Isphording

Samification

When everything, everywhere looks the same

Sure, it’s nice that when we travel to other cities and countries, we also find products there that we know from home. But when we have reached the point where the same products and services are available in every place in every country, then surely it no longer makes sense to travel at all?

The internet has enlarged our window into the world to such an extent that it now resembles a gigantic glass façade from which we look out into what we perceuve as a tiny miniature world that we seemingly already know everything about. But actually, we don’t really look out into the world, but merely into our own front yard and the adjoining street, where we only see our immediate neighbours passing by.

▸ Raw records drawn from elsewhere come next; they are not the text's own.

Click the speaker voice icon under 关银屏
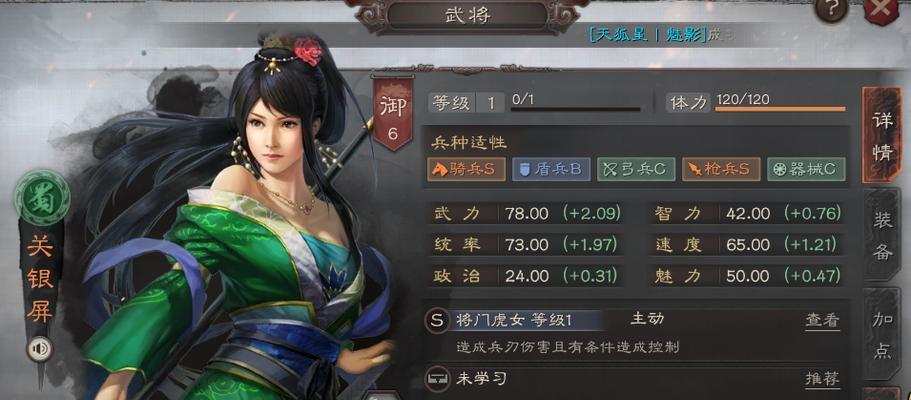The width and height of the screenshot is (911, 400). (x=40, y=349)
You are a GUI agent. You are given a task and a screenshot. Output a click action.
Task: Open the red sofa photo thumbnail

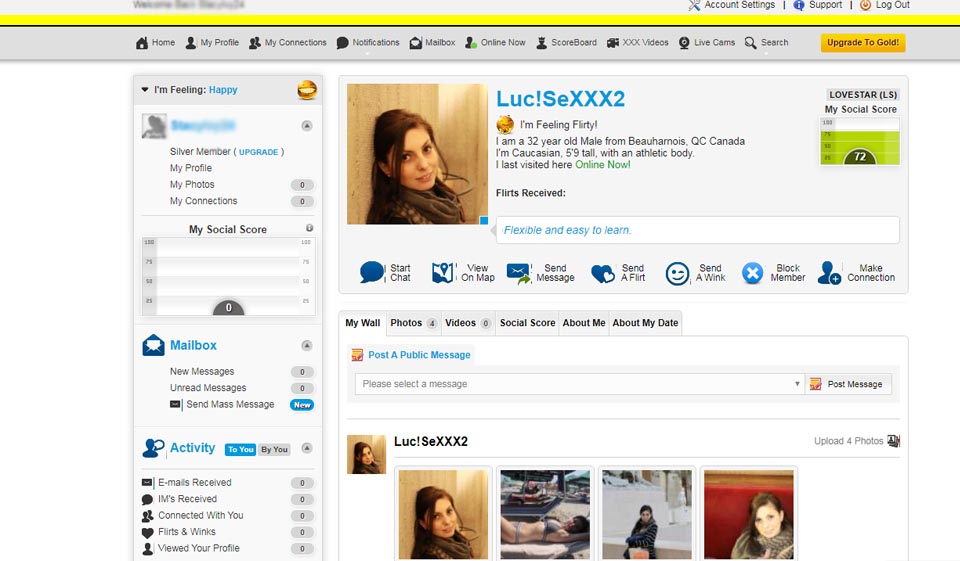point(748,514)
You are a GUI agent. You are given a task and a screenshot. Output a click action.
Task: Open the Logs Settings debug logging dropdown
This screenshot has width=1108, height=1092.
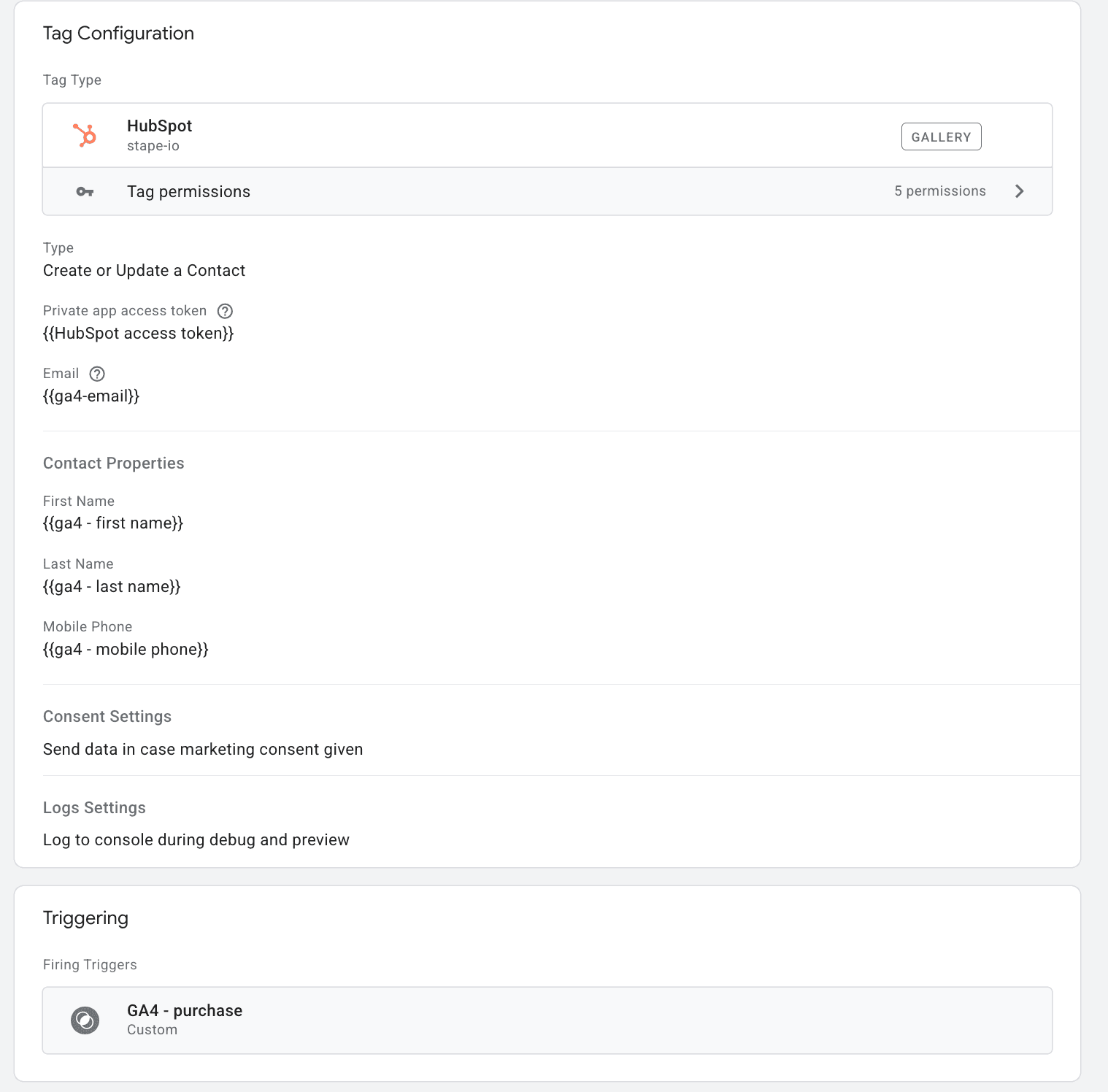(196, 839)
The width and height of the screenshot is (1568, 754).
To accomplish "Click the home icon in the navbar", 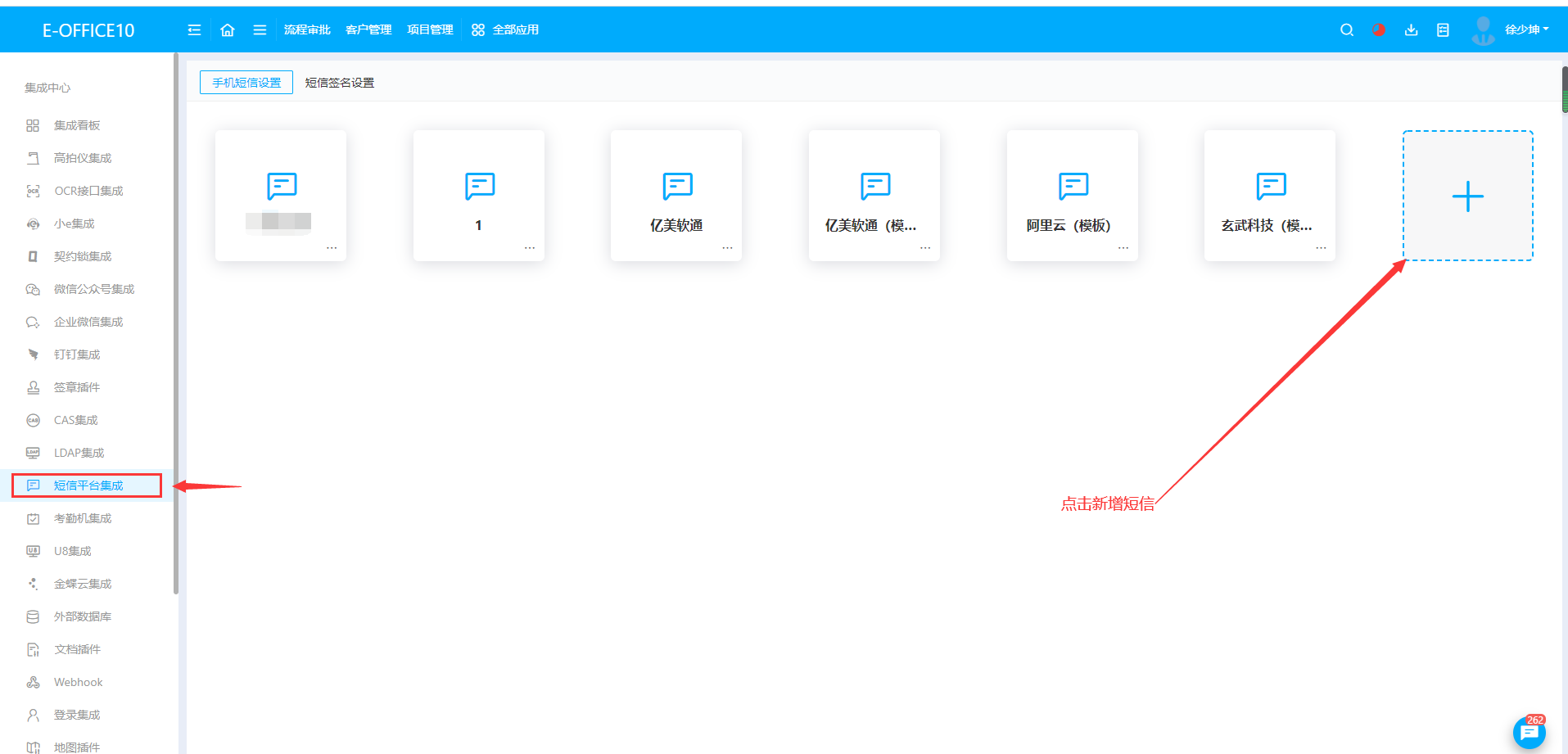I will (227, 29).
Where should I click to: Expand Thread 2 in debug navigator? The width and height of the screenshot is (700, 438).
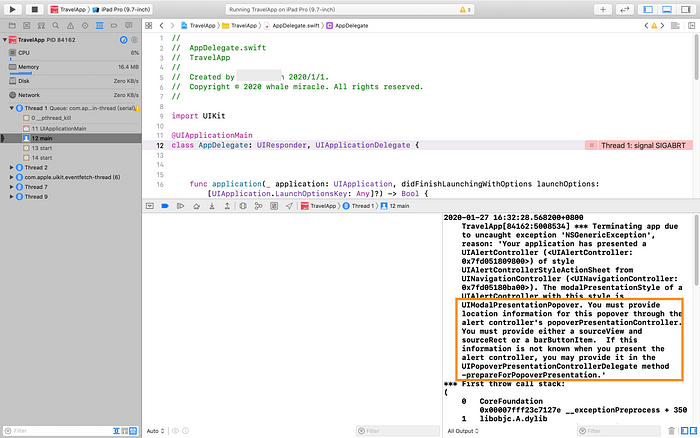pyautogui.click(x=12, y=167)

Globalisation is a phenomenon that has been around since colonial times, but it is happening faster and faster. Who wants to be surrounded exclusively by new, unknown things, places and products on a journey? Or by exclusively foreign people whose language, rituals and habits you don’t understand and with whom you refuse to communicate, even if they come from a very similar cultural background? For that you have to travel really far today. But only to to their beaches.

It is interesting to get to know new people, languages and cultures. Because they are what makes travelling so interesting. Experiencing unfamiliar scenes in unfamiliar places in unfamiliar surroundings is exactly what lures so many people away from home. And instead of trying to fit in too much, we should try to form our own identity. Not only a visual one, but also a cultural one. So that when you cross the border you realise that you are in a different country.

The formation of a unique identity begins on the shelf of a supermarket. And I am not talking about every country not being allowed to offer the most important standards from its neighbours or from afar, on the contrary, but a certain autonomy may and should exist in every country. After all, where’s the fun in discovering something new abroad or hunting for souvenirs there if you already know in which row you’ll find them before you enter the supermarket?

There are still many differences between the individual countries; within Europe alone, every supermarket looks a little different from the inside. But these differences are disappearing year by year. The borders between countries are blurring. It is almost paradoxical that we as a society are picking out more and more of the cherries from our neighbours in terms of the range of goods in our supermarkets, but at the same time we are constantly working to make the actual national borders more and more difficult to overcome.

Unfortunately, I cannot say why this is so. But I’ll just stand at my window again to take a look over the edge of my plate. Maybe I can discover something there.